The answer must consist of each line below that contains the word "will", copied in full.

[Task material]

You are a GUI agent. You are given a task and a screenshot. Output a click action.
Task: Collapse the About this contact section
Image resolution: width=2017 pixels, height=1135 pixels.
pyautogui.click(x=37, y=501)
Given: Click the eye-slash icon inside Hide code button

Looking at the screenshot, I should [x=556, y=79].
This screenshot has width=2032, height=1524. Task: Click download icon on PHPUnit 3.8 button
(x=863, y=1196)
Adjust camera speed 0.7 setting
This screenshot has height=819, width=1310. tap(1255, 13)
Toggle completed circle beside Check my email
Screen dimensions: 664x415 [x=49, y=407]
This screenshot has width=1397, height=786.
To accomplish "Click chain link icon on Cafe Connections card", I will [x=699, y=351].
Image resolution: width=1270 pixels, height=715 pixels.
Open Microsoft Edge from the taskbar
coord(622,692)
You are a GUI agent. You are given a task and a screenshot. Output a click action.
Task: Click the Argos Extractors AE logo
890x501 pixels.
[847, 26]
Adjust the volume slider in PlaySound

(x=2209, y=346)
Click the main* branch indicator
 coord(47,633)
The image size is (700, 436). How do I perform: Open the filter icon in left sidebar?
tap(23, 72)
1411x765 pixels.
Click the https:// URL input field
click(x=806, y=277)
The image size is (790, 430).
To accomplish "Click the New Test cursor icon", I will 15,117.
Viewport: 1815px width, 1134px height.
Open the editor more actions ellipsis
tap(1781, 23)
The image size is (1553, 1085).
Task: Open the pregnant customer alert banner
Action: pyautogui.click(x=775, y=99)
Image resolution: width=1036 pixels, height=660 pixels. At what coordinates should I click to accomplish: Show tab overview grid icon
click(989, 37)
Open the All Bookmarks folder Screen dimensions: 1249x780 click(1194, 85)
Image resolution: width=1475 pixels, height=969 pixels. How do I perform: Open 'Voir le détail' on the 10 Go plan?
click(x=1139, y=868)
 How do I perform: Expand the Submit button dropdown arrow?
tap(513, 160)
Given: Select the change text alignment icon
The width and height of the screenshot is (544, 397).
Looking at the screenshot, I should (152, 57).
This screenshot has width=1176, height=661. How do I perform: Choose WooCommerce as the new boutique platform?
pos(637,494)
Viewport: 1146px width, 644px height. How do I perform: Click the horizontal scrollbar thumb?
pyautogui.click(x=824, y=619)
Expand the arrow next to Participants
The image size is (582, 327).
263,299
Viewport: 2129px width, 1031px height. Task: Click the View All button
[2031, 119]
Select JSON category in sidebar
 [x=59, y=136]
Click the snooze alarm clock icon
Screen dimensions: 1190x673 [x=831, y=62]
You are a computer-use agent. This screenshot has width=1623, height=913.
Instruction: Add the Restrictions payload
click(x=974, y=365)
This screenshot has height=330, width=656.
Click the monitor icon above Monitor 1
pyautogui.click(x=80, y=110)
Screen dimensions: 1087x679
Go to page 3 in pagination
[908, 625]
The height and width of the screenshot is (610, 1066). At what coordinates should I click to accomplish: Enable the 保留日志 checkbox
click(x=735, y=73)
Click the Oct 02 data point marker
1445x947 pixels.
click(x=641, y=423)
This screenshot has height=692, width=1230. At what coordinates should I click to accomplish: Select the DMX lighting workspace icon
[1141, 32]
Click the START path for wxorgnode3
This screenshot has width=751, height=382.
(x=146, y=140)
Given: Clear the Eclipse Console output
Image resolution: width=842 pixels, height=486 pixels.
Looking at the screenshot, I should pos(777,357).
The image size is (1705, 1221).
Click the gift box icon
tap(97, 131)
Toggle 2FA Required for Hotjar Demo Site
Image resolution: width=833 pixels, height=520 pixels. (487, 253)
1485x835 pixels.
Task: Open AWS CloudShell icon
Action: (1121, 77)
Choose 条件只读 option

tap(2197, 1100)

[/Task material]

Response to this exercise
To accomplish "Click chain link icon on Cafe Connections card", I will [x=699, y=351].
To accomplish "Click the New Test cursor icon", I will 15,117.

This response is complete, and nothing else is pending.